The names suggest just one: " TermQuery (date/time sort)"
If that is actually the case, then you're in danger of hotspot over-specializing for that single field/cardinality.
These are all good points, all things that I would like to improve
about Lucene's nightly benchmarks
(https://home.apache.org/~mikemccand/lucenebench/). Patches welcome
I'll try to add some low cardinality faceting/sorting coverage, maybe
using month name and day-of-the-year from the last modified date.
The nightly Wikipedia benchmark facets on Date field as a hierarchy
(year/month/day), and sorts on "last modified" (seconds resolution I
think) and title.
I've also long wanted to add highlighters...
A quick test by hand is still more informative than having no information at all.
I disagree: it's reckless to run an overly synthetic benchmark and
then present the results as if they mean we should make poor API
If one is measuring performance of a faceting change, then isolate it.
In the ideal world, yes, but this is notoriously problematic to do
with java: hotspot, GC, etc. will all behave very differently if you
are testing a very narrow part of the code.
That's an unnecessary personal dig.
I've already put in a lot of effort into benchmarking this, only to have it dismissed with hand waves, for cases that may not even be covered (or may be under stated) by your own benchmarks.
I fully intend to dig into the solr side, but I was waiting until the API stabilizes (
I pointed at specific examples that reside entirely in lucene code (the sorting examples)
My point is that running synthetic benchmarks and mis-representing
them as "meaningful" is borderline reckless, and certainly nowhere
near as helpful as, say, improving our default codec, profiling and
removing slow spots, removing extra legacy wrappers, etc.
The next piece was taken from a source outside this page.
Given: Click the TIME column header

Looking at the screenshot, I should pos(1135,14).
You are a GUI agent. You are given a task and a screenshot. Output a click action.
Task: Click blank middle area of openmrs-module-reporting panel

Those are
more positive ways to move our project forward.
Perhaps you feel you have put in a lot of effort here, but from where
I stand I see lots of complaining about how things got slower and little
effort to actually improve the sources. This issue alone was a
tremendous amount of slogging for me, and I had to switch Solr over
without fully understanding its sources: you or other Solr experts
could have stepped in to help me then.
But why not do that now? I.e. review my Solr changes or function
queries, etc.? I could easily have done something silly: it was just
a "rote" cutover to the iterator API.
I think we could nicely optimize the browse only case, by just using
nextDoc to step through all doc values for a given field. Does Solr
do that today?
Why not test the patch on
LUCENE-7462 to see if that API change helps?
I am not disagreeing that DV access got slower: the Lucene nightly
benchmarks also show that.
Yet look at sort-by-title: at first it got slower, on initial cutover
to iterators, but then thanks to Adrien Grand (thank you Adrien!), it's
now faster than it was before:
With more iterations I expect we can do the same thing for the other
dense cases. An iteration-only API means we can do all sorts of nice
compression improvements not possible with the random access API, we
don't need per-lookup bounds checks, etc. We should adopt from the
many things we do to compress postings, which have been iterators only
forever. And it means the sparse case, as a happy side effect,
get to improve too.
This could lead to a point in the future where the dense cases perform
better than they did with random access API, like sort-by-title does
already. We've only just begun down this path, and in just a few
weeks Adrien Grand has already made big gains.